Appropriate correction is required.

Claim Rejections - 35 USC § 103
The following is a quotation of 35 U.S.C. 103 which forms the basis for all obviousness rejections set forth in this Office action:
A patent for a claimed invention may not be obtained, notwithstanding that the claimed invention is not identically disclosed as set forth in section 102, if the differences between the claimed invention and the prior art are such that the claimed invention as a whole would have been obvious before the effective filing date of the claimed invention to a person having ordinary skill in the art to which the claimed invention pertains. Patentability shall not be negated by the manner in which the invention was made.

The factual inquiries set forth in Graham v. John Deere Co., 383 U.S. 1, 148 USPQ 459 (1966), that are applied for establishing a background for determining obviousness under 35 U.S.C. 103 are summarized as follows:
1. Determining the scope and contents of the prior art.
2. Ascertaining the differences between the prior art and the claims at issue.
3. Resolving the level of ordinary skill in the pertinent art.
4. Considering objective evidence present in the application indicating obviousness or nonobviousness.
This application currently names joint inventors. In considering patentability of the claims the examiner presumes that the subject matter of the various claims was commonly owned as of the effective filing date of the claimed invention(s) absent any evidence to the contrary.  Applicant is advised of the obligation under 37 CFR 1.56 to point out the inventor and effective filing dates of each claim that was not commonly owned as of the effective filing date of the later invention in order for the examiner to consider the applicability of 35 U.S.C. 102(b)(2)(C) for any potential 35 U.S.C. 102(a)(2) prior art against the later invention.

Claims 1, 4-14, 17-18, 21, 23, and 25 are rejected under 35 U.S.C. 103 as being unpatentable over Liu et al (“Quantum Tensor Networks for Variational Reinforcement Learning”, 2020) hereinafter Liu, in view of Xu et al (“Multi-Graph Tensor Networks”, 2021) hereinafter Xu.
Regarding claims 1 and 14, Liu teaches a computer-implemented method for contracting a tensor network; a device implementing an agent for contracting a tensor network, comprising: one or more processors; and a non-transitory computer-readable medium, having computer-executable instructions stored thereon, the computer-executable instructions, when executed by the one or more processors, causing the one or more processors to; a non-transitory computer-readable medium implementing an agent, having computer-executable instructions stored thereon, for model training, the computer-executable instructions, when executed by one or more processors, causing the one or more processors to (sections 1, 3.1, and 4.2 teach determining computational and storage costs for algorithm calculations, directed to program execution efficiency on one or more processors in a computer system communicatively coupled to one or memories for performing the embodiments of the disclosure): 
generating a graph representation of the tensor network (sections 2.2 and 4.3 teach “Tensor networks have a highly intuitive graph representation [19]. As shown by Fig. 1, the modes are represented as edges.
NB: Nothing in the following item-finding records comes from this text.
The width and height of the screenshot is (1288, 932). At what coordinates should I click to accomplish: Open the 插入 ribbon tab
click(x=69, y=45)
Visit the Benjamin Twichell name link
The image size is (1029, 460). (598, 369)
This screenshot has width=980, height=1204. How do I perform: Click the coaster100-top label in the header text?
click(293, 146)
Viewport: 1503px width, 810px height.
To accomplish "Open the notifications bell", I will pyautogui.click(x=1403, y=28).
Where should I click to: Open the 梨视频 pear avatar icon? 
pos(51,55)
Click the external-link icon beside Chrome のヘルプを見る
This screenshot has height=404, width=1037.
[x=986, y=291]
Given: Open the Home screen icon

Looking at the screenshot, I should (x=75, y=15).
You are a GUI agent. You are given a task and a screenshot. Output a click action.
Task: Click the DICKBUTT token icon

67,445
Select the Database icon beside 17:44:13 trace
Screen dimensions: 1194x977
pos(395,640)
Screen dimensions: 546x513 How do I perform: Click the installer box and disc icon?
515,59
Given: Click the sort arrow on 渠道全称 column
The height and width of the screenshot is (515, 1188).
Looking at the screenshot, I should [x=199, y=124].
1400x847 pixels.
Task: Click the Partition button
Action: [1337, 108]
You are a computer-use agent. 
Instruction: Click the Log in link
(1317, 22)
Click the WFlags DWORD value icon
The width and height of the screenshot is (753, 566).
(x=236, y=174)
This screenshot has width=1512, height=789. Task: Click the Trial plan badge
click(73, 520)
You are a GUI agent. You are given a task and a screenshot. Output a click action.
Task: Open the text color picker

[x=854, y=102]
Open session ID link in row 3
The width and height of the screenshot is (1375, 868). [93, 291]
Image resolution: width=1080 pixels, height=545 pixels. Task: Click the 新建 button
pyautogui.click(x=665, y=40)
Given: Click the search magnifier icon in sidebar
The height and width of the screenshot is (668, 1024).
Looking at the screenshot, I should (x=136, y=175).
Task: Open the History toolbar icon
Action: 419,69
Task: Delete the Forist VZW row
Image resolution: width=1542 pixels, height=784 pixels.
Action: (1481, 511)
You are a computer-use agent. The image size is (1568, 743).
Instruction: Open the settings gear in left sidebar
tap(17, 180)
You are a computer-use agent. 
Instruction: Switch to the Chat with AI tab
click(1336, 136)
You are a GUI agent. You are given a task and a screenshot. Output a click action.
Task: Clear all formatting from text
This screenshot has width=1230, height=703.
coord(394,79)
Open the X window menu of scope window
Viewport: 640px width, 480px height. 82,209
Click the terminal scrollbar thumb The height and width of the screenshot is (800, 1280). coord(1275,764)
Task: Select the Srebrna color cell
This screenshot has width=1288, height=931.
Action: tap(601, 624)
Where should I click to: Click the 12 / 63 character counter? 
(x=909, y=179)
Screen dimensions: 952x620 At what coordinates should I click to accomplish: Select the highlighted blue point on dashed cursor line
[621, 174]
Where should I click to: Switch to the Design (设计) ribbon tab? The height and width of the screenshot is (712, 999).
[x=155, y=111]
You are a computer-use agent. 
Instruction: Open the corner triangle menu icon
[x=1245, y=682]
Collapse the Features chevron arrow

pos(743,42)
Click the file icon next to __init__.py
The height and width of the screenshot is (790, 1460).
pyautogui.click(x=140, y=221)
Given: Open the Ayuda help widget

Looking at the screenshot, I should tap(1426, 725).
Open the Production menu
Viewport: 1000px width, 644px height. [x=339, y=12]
Two nodes connected by a common edge means the corresponding tensors are contracted in that mode”), the graph representation comprising nodes and edges connecting the nodes, wherein each node represents a tensor in the tensor network and each edge represents a set of shared indices between two tensors (sections 2.2 and 4.3 teach “Tensor networks have a highly intuitive graph representation [19]. As shown by Fig. 1, the modes are represented as edges. Two nodes connected by a common edge means the corresponding tensors are contracted in that mode”);
processing, by a policy model of a trained agent, the graph representation to determine a contraction path for the tensor network (section 4.2 teaches a reinforcement learning “agent” determining rewards for “state-action pair[s]” of the tensor representations; sections 4.3-4.4 teach “Having obtained representations for the reward and policy (policy model of a trained agent) using tensor networks, we connect the two MPS’s on every dangling edge. This connection operation corresponds to the inner product in (12), giving us a tensor network that calculates a scalar output for the total energy H’(π) when contracted (determine a contraction path).”); and
processing the tensor network in accordance with the contraction path to generate a contracted tensor network (sections 4.3-4.4 teach “Having obtained representations for the reward and policy using tensor networks, we connect the two MPS’s on every dangling edge (processing the tensor network). This connection operation corresponds to the inner product in (12), giving us a tensor network that calculates a scalar output for the total energy H’(π) when contracted (in accordance with the contraction path to generate a contracted tensor network).”);
wherein the policy model of the trained agent is trained by a reinforcement learning (RL) process comprising performing, for one or more iterations:
generating a distribution a weights over edges of a sample graph representation of a sample tensor network (section 4.2 teaches a reinforcement learning “agent” determining rewards for “state-action pair[s]” of the tensor representations; sections 2.1-2.2 and 4.3-4.4 teach determining policies as a distribution of edge vectors in the network),
selecting an edge from the distribution and performing a pairwise tensor contraction along the selected edge to update the sample graph representation (section 4.2 teaches a reinforcement learning “agent” determining rewards for “state-action pair[s]” of the tensor representations; sections 2.2 and 4.3-4.4 teach “Having obtained representations for the reward and policy using tensor networks, we connect the two MPS’s on every dangling edge. This connection operation corresponds to the inner product in (12), giving us a tensor network that calculates a scalar output for the total energy H’(π) when contracted”; wherein “Two nodes connected by a common edge means the corresponding tensors are contracted in that mode (pairwise)”),
determining a loss corresponding to the pairwise tensor contraction along the selected edge and adding the loss to an accumulated path loss (sections 2 and 2.2 teach “mode-k product (a.k.a, tensor contraction, Einstein sum)” of the edges. Sections 3.2 and 4.3-4.4 teach computing an “error between the true tensor and the estimation” of connected (contraction) tensor cores for an optimal “path” total (accumulated path loss)), and
updating, based on a terminal state accumulated path loss corresponding to a selected sequence of pairwise tensor contractions, parameters of the policy model (sections 4.3-4.4 teach repeating the error computation of tensor core connections “until the error between the true tensor and the estimation is smaller than ∈1” while updating the policy).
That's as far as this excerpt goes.